[PROBLEM DESCRIPTION] Using the boot-time text, answer yes or no to whether each statement agrees with it, and quote the words that decide it: (a) Disabling console-setup.service would shorten the overall boot time. (b) Once booting finishes, the chart from systemd-bootchart is saved in /run/log as an SVG file. (c) Adding --timeout 1 to the camera app brought the boot time down to 15.389s.

[TEXT EXTRACT]
********************
Looking at the graph, it seems clear that disabling console-setup.service won't actually speed anything up anyway. As you can see networking.service is waiting until disableusb.service completes, so a 1.6 second load time for console-setup.service run in parallel won't affect the overall boot time at all.

There's an idea in scheduling of a critical path which, when any activity in this path is delayed, causes delays to the entire project. The other activities have 'float', i.e. they are not critical, and can be delayed without affecting the final finish time.

It is this critical path which you must save time on, not the non-critical activities. systemd-analyze critical-chain will help you identify the critical activities, although you can pretty much spot them on the plot. Any marginal gain in disableusb.service would help your boot time significantly.

It might also help to understand why your services take so long. For this, Bootchart2 might be useful. It can be installed with:

apt-get install systemd-bootchart

To actually enable it, edit /boot/cmdline.txt and set:


After booting is complete, you'll find the chart saved in /run/log as an SVG file. Then, revert init=... to its initial setting (or delete it if it wasn't there before).

See also the man page for systemd-bootchart.

  • The only cpu expensive thing my disableusb.service does it raspistill -o /home/pi/test_boot.jpg. This is just a test, I might modify the parameters a bit more and save some time, but in the future I also want to enable raw output which will mean another ~10 MB or so for each pic, which will probably take an extra second to write. I will try the bootchart thing, I hope it doesn't require a monitor :)
    – Radu
    Jan 21 '18 at 18:07
  • I think a PNG is produced too; it should be noted in the documentation where it saves in Raspbian.
    – Aurora0001
    Jan 21 '18 at 18:08
  • Unfortunately, it doesn't work. Setting up bootchart2 (0.14.4-3) ... update-rc.d: warning: start and stop actions are no longer supported; falling back to defaults update-rc.d: warning: stop runlevel arguments (6 0) do not match bootchart-done Default-Stop values (none). When I start pybootchartgui -i I get a: warning: path '/var/log/bootchart.tgz' does not exist, ignoring. Parse error: empty state: '/var/log/bootchart.tgz' does not contain a valid bootchart
    – Radu
    Jan 21 '18 at 19:05
  • 2
    Oh, it turns out bootchart is now called systemd-bootchart in Stretch and is integrated more closely with systemd. I've edited, @Radu, with the appropriate steps.
    – Aurora0001
    Jan 21 '18 at 20:36
  • 1
    So, I found out that the camera app has a 5 seconds delay, just because. I used --timeout 1 and it reduced the boot time to 15.389s :)
    – Radu
    Jan 21 '18 at 22:26

I am running a head-less raspberrypi Zero and I could shave some seconds from it like so:


# Don't start the Light Display Manager on headless
sudo systemctl disable lightdm.service

# In a headless environment you don't need the keyboard setup.
********************
[DATA]
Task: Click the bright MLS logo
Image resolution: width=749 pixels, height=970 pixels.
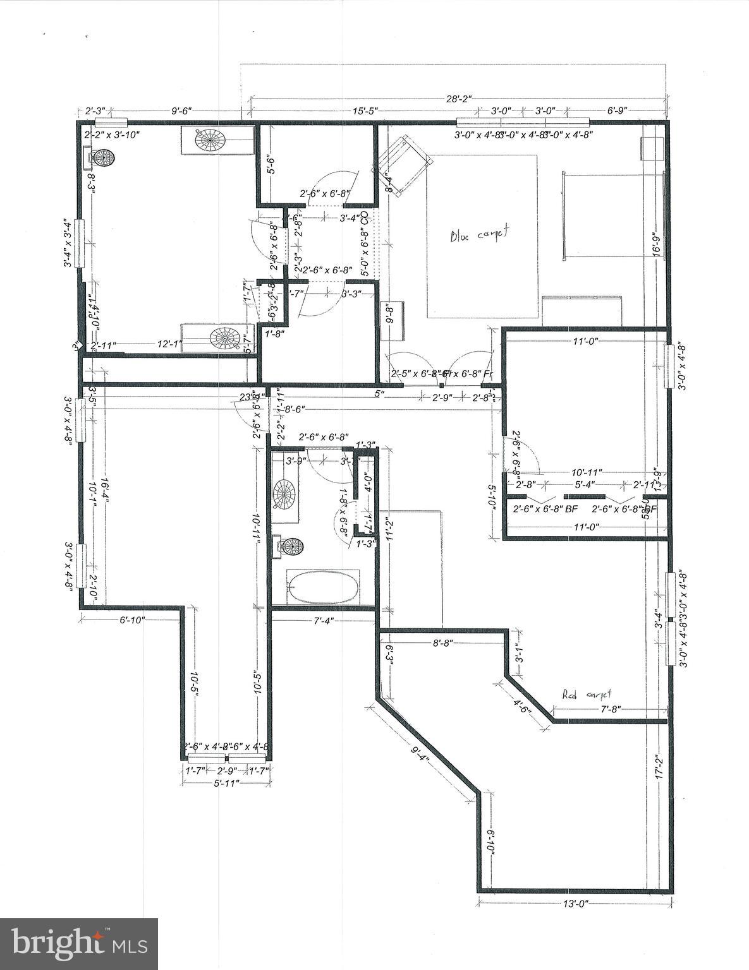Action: click(79, 943)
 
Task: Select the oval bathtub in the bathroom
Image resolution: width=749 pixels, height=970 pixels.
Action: click(323, 587)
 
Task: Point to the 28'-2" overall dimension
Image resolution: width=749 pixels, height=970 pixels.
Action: click(460, 99)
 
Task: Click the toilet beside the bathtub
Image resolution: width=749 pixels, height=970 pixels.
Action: click(289, 546)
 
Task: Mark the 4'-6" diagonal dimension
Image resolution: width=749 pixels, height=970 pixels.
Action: click(522, 707)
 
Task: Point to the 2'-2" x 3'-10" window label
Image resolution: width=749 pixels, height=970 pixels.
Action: click(112, 135)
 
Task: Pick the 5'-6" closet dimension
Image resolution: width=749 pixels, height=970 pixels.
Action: click(270, 165)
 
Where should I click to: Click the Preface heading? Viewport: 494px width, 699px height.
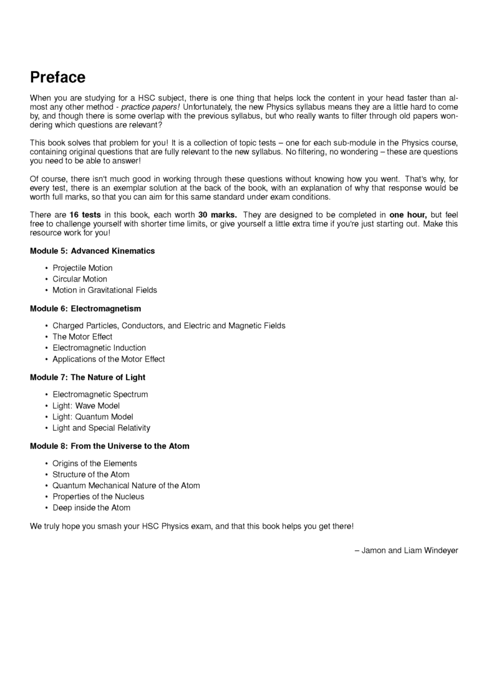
********************
[SOLUTION TO THIS PROBLEM]
(a) No: "won't affect the overall boot time at all."
(b) Yes: "you'll find the chart saved in /run/log as an SVG file."
(c) Yes: "I used --timeout 1 and it reduced the boot time to 15.389s"